Your assignment ::
All of the data is to be set down again without alteration.

Collected data entries
== Segment start ==

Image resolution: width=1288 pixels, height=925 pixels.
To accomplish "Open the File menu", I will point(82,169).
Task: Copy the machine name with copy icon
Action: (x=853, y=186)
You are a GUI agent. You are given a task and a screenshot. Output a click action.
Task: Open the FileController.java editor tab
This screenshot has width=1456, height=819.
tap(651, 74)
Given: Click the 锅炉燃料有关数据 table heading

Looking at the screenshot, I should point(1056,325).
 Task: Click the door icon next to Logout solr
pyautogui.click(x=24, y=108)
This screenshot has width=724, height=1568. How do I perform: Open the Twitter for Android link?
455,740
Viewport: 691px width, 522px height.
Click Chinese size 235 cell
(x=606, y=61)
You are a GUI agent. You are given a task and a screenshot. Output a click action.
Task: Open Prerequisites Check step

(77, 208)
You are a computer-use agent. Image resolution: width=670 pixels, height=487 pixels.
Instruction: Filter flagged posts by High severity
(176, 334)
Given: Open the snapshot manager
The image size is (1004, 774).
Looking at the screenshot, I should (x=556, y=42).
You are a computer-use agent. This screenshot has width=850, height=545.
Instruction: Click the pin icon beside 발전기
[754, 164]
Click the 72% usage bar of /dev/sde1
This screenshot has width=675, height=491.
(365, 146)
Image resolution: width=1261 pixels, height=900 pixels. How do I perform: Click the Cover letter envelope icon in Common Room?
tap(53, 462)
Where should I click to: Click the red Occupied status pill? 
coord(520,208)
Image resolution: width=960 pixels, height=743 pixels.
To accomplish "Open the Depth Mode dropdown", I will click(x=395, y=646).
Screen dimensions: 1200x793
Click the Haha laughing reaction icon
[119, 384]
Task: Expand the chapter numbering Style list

== Segment end ==

Expected answer ::
Image resolution: width=1288 pixels, height=925 pixels.
To accomplish "Open the File menu", I will point(82,169).
Task: Copy the machine name with copy icon
Action: (x=853, y=186)
You are a GUI agent. You are given a task and a screenshot. Output a click action.
Task: Open the FileController.java editor tab
This screenshot has width=1456, height=819.
tap(651, 74)
Given: Click the 锅炉燃料有关数据 table heading

Looking at the screenshot, I should point(1056,325).
 Task: Click the door icon next to Logout solr
pyautogui.click(x=24, y=108)
This screenshot has width=724, height=1568. How do I perform: Open the Twitter for Android link?
455,740
Viewport: 691px width, 522px height.
Click Chinese size 235 cell
(x=606, y=61)
You are a GUI agent. You are given a task and a screenshot. Output a click action.
Task: Open Prerequisites Check step

(77, 208)
You are a computer-use agent. Image resolution: width=670 pixels, height=487 pixels.
Instruction: Filter flagged posts by High severity
(176, 334)
Given: Open the snapshot manager
The image size is (1004, 774).
Looking at the screenshot, I should (x=556, y=42).
You are a computer-use agent. This screenshot has width=850, height=545.
Instruction: Click the pin icon beside 발전기
[754, 164]
Click the 72% usage bar of /dev/sde1
This screenshot has width=675, height=491.
(365, 146)
Image resolution: width=1261 pixels, height=900 pixels. How do I perform: Click the Cover letter envelope icon in Common Room?
tap(53, 462)
Where should I click to: Click the red Occupied status pill? 
coord(520,208)
Image resolution: width=960 pixels, height=743 pixels.
To accomplish "Open the Depth Mode dropdown", I will click(x=395, y=646).
Screen dimensions: 1200x793
Click the Haha laughing reaction icon
[119, 384]
Task: Expand the chapter numbering Style list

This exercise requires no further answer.